- Stored data
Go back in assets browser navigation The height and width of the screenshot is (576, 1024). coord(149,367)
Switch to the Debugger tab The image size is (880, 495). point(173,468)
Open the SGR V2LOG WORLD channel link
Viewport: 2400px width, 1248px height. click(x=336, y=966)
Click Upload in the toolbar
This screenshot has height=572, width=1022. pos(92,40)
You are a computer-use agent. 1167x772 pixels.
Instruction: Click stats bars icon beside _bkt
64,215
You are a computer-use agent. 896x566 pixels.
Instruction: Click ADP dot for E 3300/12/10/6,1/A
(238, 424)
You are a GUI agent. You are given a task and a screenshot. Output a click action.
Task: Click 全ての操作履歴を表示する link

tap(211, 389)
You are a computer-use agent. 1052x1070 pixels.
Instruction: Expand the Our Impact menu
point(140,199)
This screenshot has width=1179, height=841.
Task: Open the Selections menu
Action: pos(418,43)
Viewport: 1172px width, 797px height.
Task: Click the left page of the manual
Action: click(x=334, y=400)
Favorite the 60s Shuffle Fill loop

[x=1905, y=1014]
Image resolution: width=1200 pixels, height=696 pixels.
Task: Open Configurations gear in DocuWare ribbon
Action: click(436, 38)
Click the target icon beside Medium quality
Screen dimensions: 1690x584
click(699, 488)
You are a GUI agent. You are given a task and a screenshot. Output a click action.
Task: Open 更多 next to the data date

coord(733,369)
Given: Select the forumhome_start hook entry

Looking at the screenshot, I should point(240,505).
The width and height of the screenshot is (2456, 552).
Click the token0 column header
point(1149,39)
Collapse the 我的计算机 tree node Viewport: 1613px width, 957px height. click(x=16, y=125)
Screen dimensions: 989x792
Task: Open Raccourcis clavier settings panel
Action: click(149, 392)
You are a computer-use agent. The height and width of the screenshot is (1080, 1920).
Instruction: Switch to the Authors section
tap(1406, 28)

- Instructions to follow
Render every line of the data above as a JSON array of strings, one string per line, and leave out the blank lines.

- Result of this exercise
[
  "Go back in assets browser navigation The height and width of the screenshot is (576, 1024). coord(149,367)",
  "Switch to the Debugger tab The image size is (880, 495). point(173,468)",
  "Open the SGR V2LOG WORLD channel link",
  "Viewport: 2400px width, 1248px height. click(x=336, y=966)",
  "Click Upload in the toolbar",
  "This screenshot has height=572, width=1022. pos(92,40)",
  "You are a computer-use agent. 1167x772 pixels.",
  "Instruction: Click stats bars icon beside _bkt",
  "64,215",
  "You are a computer-use agent. 896x566 pixels.",
  "Instruction: Click ADP dot for E 3300/12/10/6,1/A",
  "(238, 424)",
  "You are a GUI agent. You are given a task and a screenshot. Output a click action.",
  "Task: Click 全ての操作履歴を表示する link",
  "tap(211, 389)",
  "You are a computer-use agent. 1052x1070 pixels.",
  "Instruction: Expand the Our Impact menu",
  "point(140,199)",
  "This screenshot has width=1179, height=841.",
  "Task: Open the Selections menu",
  "Action: pos(418,43)",
  "Viewport: 1172px width, 797px height.",
  "Task: Click the left page of the manual",
  "Action: click(x=334, y=400)",
  "Favorite the 60s Shuffle Fill loop",
  "[x=1905, y=1014]",
  "Image resolution: width=1200 pixels, height=696 pixels.",
  "Task: Open Configurations gear in DocuWare ribbon",
  "Action: click(436, 38)",
  "Click the target icon beside Medium quality",
  "Screen dimensions: 1690x584",
  "click(699, 488)",
  "You are a GUI agent. You are given a task and a screenshot. Output a click action.",
  "Task: Open 更多 next to the data date",
  "coord(733,369)",
  "Given: Select the forumhome_start hook entry",
  "Looking at the screenshot, I should point(240,505).",
  "The width and height of the screenshot is (2456, 552).",
  "Click the token0 column header",
  "point(1149,39)",
  "Collapse the 我的计算机 tree node Viewport: 1613px width, 957px height. click(x=16, y=125)",
  "Screen dimensions: 989x792",
  "Task: Open Raccourcis clavier settings panel",
  "Action: click(149, 392)",
  "You are a computer-use agent. The height and width of the screenshot is (1080, 1920).",
  "Instruction: Switch to the Authors section",
  "tap(1406, 28)"
]